Exercise objective:
Whenever a line of the records below contains the word "will", copy that line.

Records to process:
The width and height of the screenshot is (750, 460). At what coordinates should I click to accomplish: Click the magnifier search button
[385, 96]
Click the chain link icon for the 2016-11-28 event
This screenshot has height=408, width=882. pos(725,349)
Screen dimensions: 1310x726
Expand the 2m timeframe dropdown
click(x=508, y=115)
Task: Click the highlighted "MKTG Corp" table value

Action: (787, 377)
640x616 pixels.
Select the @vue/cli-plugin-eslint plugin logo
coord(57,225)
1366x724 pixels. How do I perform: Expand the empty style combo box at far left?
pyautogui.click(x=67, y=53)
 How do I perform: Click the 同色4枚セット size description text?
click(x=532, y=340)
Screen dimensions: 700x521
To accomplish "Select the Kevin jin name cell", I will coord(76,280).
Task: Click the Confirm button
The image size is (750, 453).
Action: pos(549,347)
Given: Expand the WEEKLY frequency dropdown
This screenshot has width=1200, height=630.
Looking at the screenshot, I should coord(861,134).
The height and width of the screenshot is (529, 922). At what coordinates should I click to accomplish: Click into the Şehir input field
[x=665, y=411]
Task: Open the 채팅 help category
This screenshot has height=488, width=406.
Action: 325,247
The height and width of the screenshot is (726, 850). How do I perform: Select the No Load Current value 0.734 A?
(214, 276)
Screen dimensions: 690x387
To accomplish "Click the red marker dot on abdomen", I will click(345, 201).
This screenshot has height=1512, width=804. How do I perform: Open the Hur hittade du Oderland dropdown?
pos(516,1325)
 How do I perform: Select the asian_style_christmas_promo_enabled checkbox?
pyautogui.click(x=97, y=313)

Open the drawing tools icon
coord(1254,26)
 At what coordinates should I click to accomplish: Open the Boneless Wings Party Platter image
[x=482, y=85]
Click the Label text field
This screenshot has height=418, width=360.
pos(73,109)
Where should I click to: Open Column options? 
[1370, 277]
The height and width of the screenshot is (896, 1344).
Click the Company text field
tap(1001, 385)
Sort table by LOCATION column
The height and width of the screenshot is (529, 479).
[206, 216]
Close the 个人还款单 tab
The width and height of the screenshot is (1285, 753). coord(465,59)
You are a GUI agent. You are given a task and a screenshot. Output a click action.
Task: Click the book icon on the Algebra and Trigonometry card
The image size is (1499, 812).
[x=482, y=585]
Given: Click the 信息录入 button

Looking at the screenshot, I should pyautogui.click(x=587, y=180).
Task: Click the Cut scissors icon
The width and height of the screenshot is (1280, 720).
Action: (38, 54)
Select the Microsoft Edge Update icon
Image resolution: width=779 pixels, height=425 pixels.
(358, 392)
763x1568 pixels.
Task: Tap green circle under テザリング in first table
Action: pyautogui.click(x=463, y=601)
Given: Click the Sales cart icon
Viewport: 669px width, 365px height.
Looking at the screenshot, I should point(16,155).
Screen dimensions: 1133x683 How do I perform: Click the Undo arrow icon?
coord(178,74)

Result of this exercise:
To accomplish "Select the Kevin jin name cell", I will coord(76,280).
To accomplish "Click the red marker dot on abdomen", I will click(345, 201).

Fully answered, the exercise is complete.